A local resident makes her opinion clear outside Earhart Middle School.
The U.S. Coast Guard was seeking public opinion on an environmental report predicting "no significant impact" if Manuel J. "Matty" Moroun builds a six-lane span alongside his Ambassador Bridge. And the Coasties sure got it, as a roughly 500-strong crowd chose to forego St. Patrick's Day celebrations and instead packed the gym at Earhart Middle School for a public hearing about the report Tuesday night.
The forum became an opportunity for these folks from the community to voice a collective opinion about the project in general. The spirited crowd overwhelmingly called for a more comprehensive environmental assessment of the project proposed by the Moroun-owned Detroit International Bridge Company.
Forty people spoke, and 39 of them rejected the limited environmental assessment and opposed the additional bridge.
State Rep. Rashida Tlaib (D-Detroit), whose district covers southwest Detroit, where the bridge is located, spoke first. She received a rousing welcome from the crowd. Tlaib is a longtime opponent of the DIBC project and a supporter of a publicly funded crossing to be located further downriver.
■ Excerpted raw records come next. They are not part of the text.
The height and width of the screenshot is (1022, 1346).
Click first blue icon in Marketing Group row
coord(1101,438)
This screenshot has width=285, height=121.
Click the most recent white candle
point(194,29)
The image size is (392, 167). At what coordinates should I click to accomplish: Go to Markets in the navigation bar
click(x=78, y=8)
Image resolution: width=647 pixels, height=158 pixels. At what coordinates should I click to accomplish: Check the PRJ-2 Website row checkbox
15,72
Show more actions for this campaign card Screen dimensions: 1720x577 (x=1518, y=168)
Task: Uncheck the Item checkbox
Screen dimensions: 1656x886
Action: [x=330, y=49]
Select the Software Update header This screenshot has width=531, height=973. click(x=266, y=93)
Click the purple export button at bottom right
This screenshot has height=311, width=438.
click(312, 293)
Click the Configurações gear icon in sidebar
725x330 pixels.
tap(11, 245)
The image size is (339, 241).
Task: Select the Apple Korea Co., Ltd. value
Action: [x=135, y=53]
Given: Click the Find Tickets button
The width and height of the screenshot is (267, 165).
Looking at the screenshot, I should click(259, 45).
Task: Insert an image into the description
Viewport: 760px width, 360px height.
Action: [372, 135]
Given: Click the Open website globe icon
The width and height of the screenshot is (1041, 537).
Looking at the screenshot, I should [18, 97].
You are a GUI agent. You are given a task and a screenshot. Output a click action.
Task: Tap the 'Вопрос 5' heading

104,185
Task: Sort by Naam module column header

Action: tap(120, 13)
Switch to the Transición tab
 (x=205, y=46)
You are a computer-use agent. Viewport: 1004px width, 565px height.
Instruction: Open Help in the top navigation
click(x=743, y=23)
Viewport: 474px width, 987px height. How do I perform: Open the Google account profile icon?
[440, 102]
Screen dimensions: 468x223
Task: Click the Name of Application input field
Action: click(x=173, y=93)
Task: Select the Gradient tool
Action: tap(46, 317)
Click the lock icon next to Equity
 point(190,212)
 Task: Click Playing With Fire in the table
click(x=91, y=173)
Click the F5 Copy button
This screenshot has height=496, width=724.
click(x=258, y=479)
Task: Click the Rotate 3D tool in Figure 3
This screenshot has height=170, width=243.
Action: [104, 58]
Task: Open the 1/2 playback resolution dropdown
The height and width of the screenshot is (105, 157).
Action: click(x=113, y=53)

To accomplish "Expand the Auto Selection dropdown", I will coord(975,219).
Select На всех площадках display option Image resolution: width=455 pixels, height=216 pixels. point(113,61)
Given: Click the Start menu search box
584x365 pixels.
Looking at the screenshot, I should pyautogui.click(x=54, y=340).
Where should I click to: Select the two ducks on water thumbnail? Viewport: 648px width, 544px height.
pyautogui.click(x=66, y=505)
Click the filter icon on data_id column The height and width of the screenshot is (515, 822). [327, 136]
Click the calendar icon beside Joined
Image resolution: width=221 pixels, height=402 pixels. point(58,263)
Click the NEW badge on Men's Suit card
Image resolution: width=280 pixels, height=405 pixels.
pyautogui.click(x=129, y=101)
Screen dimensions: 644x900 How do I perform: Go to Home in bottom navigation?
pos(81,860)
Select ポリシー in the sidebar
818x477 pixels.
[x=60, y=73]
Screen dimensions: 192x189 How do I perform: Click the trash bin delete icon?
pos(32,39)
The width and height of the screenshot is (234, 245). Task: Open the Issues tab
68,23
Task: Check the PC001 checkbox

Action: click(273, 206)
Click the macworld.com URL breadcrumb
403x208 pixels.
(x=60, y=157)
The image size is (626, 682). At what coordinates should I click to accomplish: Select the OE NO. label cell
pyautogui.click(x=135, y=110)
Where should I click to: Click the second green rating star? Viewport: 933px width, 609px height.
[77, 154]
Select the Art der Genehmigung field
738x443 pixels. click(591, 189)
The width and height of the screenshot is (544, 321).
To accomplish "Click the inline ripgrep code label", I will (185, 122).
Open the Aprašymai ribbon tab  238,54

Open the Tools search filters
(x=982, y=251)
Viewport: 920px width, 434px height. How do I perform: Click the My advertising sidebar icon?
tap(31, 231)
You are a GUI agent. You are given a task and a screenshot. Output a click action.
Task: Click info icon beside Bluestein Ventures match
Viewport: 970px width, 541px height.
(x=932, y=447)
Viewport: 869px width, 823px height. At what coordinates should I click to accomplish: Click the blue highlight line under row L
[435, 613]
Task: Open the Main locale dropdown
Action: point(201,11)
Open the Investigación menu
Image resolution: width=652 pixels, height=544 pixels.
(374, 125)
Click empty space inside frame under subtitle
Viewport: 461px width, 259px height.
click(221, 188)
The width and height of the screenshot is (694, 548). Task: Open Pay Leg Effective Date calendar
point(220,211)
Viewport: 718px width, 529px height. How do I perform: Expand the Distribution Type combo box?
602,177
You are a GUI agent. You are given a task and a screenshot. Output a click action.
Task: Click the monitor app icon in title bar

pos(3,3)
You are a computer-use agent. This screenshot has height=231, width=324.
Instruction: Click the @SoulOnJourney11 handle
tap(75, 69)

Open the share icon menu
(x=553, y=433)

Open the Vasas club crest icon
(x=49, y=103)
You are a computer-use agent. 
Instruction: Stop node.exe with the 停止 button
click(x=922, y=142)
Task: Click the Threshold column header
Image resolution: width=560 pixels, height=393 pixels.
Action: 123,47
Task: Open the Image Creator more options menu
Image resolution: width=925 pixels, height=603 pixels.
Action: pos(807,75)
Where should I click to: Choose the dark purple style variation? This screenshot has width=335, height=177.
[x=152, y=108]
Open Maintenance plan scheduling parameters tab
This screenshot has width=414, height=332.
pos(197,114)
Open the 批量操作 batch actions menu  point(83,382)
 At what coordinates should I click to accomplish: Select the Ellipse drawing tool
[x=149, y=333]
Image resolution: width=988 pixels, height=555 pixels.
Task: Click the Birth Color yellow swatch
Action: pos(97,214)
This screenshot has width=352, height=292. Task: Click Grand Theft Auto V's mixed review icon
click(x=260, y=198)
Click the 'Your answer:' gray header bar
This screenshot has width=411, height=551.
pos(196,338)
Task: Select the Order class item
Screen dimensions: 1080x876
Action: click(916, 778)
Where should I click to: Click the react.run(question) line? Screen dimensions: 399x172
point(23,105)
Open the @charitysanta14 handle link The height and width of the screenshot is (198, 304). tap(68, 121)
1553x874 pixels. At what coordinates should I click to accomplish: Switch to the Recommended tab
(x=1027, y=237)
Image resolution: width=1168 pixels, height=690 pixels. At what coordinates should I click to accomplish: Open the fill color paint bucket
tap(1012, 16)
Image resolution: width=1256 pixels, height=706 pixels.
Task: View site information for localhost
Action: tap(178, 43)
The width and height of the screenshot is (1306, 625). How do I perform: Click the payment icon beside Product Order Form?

"A full environmental impact study is needed," she said. "My residents deserve much more than a short-cut environmental impact assessment project."
She exceeded the three minutes allotted for each speaker but as officials tried to cut her off, the crowd cheered her on.
"Please be patient with my community," she told the Coast Guard. "This is an issue from the bottom of their hearts. You can see it. Let them speak and hear them."
She was followed by residents, other elected officials, nonprofit administrators, medical workers, teachers and business owners who echoed her sentiments: they oppose the second span; they want the Coast Guard to revisit its impact assessment; they worry about the noise, pollution and traffic from trucks using the bridge; they support the Canadian government's rejection of the bridge company's plan; they don't trust the bridge company.
Only Detroit pastor the Rev. Horace Sheffield III spoke in favor of the project, saying it would bring jobs. He had about 25 supporters with him who left immediately after he spoke. "Just for the record, they don't live in my district," Tlaib said.
The Coast Guard has no set timetable for if and when it could announce a second environmental assessment. But officials were clearly surprised by the turnout at the hearing. They ran out of sign-in sheets.
Hala Elgaady is the Coast Guard's Washington, D.C.-based administrator for the bridge project. "It's a lot of information to digest," was all she would say following the hearing.